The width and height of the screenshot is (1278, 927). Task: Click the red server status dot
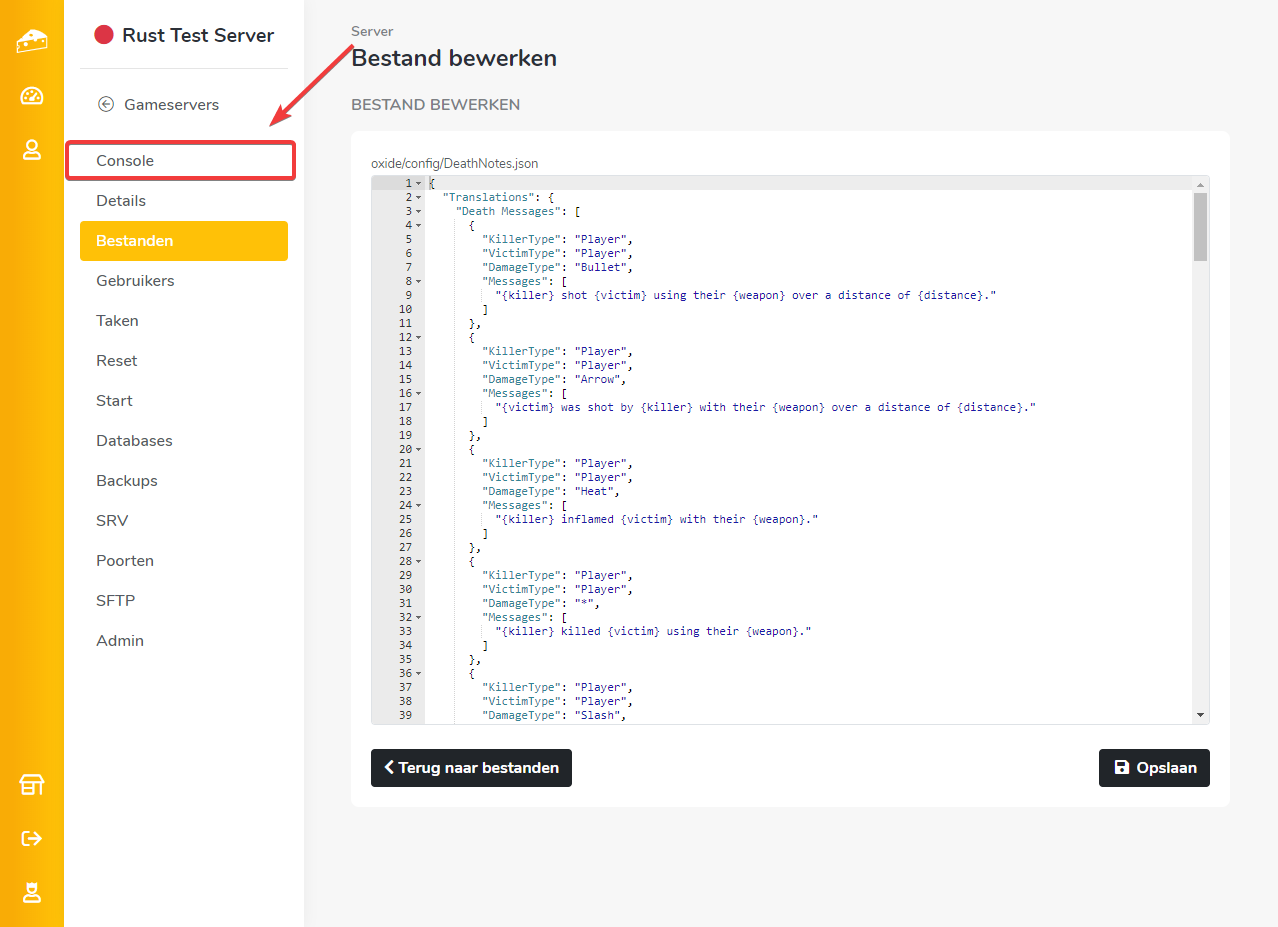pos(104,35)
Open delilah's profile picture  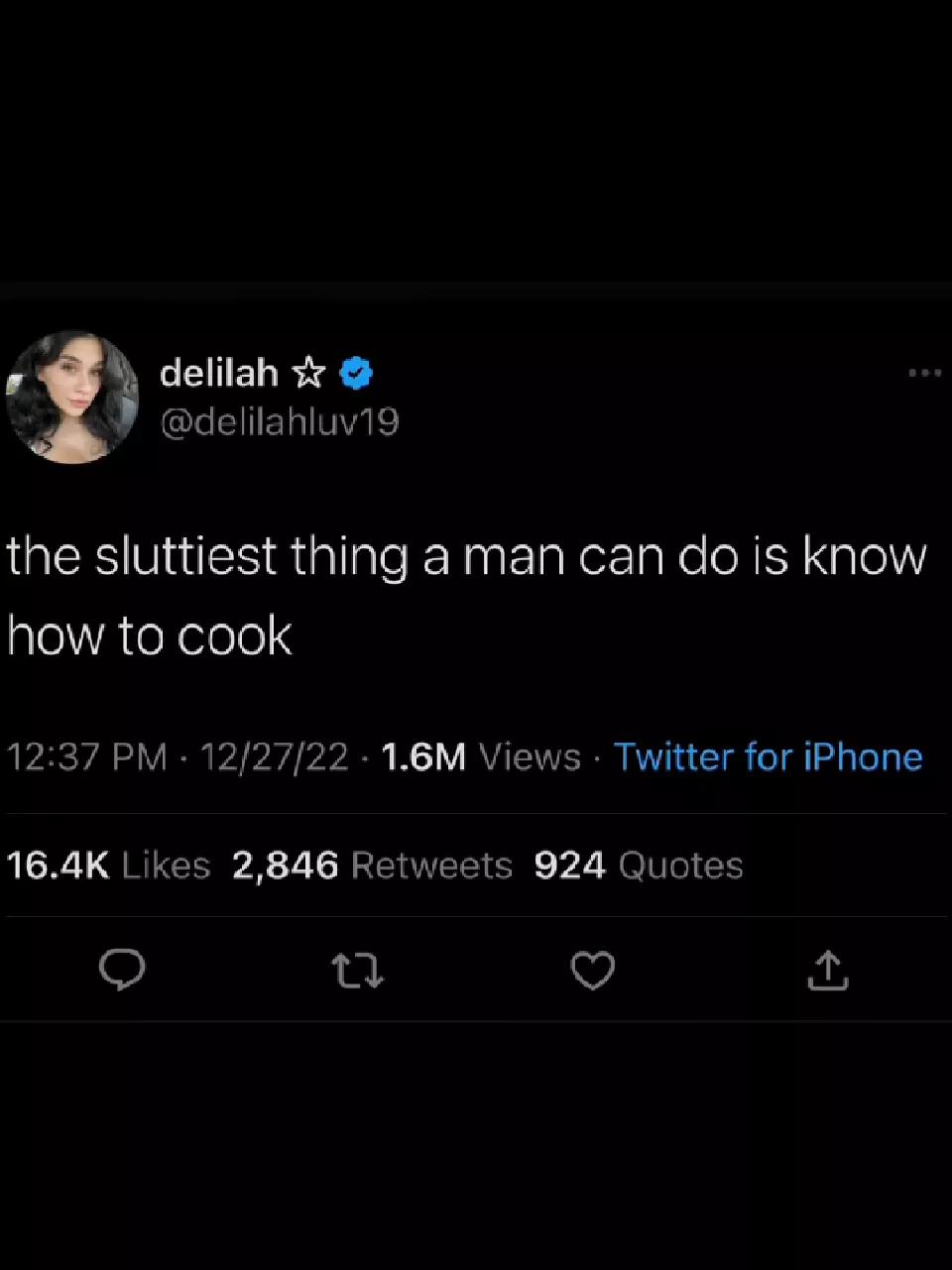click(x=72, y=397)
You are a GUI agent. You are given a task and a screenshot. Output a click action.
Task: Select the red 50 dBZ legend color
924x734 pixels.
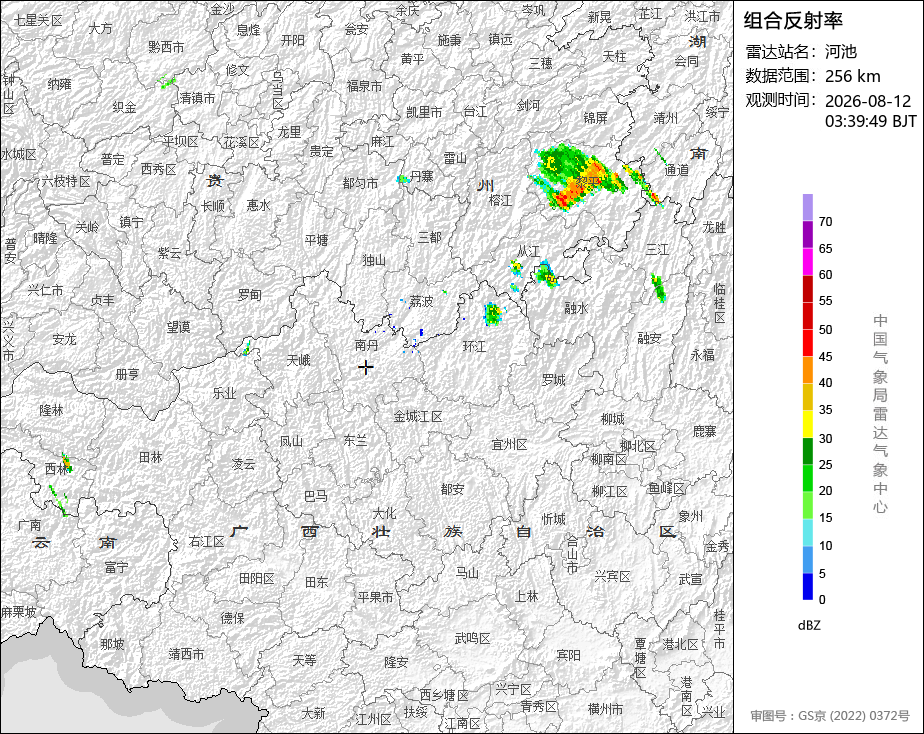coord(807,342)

------------------------------------------------------------

PROBLEM TO WORK ON
Only the lines from the line with "Task: Select the red 50 dBZ legend color" through the closing line of the data, both included, should be set down, exactly as written and without pictures.

THE COMPLETED TASK
Task: Select the red 50 dBZ legend color
924x734 pixels.
coord(807,342)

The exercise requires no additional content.